▶ **Problem**: Go through the data and copy each line that holds "panel".

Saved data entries
● ● ●
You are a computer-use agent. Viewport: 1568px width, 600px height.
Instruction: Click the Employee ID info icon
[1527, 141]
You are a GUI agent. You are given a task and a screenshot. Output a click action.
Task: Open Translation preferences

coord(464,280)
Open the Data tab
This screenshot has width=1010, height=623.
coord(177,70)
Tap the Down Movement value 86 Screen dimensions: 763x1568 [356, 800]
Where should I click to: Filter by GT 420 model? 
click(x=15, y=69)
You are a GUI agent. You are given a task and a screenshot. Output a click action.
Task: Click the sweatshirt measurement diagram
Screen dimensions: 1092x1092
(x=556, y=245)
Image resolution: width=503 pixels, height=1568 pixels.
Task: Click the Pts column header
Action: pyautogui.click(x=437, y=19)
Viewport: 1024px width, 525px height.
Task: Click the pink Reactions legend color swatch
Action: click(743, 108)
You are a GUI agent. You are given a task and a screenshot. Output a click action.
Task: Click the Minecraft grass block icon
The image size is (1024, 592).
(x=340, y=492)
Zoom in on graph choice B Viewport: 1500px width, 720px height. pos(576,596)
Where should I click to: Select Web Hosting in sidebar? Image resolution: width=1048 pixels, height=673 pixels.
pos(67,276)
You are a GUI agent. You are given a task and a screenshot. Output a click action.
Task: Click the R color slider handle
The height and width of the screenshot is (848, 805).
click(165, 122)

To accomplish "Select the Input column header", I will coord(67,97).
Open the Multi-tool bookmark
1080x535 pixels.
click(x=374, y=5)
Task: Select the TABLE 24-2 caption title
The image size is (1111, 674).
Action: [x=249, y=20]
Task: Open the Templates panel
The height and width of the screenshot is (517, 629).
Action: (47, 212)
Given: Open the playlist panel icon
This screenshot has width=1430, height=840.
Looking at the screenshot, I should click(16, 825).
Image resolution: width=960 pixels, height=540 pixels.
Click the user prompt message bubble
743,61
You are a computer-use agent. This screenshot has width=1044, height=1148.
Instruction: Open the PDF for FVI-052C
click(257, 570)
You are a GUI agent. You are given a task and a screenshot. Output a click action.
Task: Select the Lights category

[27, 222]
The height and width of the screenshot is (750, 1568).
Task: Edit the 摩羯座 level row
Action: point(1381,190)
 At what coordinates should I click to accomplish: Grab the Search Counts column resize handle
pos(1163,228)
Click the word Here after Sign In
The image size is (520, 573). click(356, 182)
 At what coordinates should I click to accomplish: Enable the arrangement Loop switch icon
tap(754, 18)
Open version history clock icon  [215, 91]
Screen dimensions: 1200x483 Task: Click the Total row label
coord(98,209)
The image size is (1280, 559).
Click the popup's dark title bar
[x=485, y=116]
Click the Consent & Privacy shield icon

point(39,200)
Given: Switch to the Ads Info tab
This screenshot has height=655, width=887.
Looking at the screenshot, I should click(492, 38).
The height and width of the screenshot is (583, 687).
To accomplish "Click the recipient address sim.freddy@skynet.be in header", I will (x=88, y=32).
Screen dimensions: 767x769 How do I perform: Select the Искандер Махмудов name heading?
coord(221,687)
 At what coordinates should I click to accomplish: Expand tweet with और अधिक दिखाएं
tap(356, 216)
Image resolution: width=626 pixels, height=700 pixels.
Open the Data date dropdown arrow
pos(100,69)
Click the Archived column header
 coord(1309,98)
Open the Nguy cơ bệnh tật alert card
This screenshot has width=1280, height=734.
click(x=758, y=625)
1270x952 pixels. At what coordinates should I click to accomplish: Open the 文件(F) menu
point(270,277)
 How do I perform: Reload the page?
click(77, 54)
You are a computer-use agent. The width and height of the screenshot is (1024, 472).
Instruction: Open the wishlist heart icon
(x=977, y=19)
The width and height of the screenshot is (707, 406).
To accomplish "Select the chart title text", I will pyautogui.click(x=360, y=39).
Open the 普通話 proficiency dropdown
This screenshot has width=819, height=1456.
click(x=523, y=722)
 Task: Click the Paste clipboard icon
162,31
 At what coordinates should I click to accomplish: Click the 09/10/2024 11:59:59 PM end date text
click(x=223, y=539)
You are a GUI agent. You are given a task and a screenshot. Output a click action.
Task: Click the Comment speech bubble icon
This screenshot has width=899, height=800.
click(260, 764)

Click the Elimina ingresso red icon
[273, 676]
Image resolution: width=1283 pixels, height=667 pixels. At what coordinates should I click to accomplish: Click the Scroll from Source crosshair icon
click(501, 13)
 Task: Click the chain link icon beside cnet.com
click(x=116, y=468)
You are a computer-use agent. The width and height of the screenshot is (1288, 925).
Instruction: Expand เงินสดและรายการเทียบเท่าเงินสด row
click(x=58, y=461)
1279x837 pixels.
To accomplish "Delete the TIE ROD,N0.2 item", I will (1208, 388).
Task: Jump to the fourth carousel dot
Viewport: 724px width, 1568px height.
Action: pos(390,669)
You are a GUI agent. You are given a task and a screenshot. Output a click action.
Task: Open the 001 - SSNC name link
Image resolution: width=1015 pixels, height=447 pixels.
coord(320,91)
● ● ●
▶ **Solution to this exercise**:
Task: Open the Templates panel
Given: Open the playlist panel icon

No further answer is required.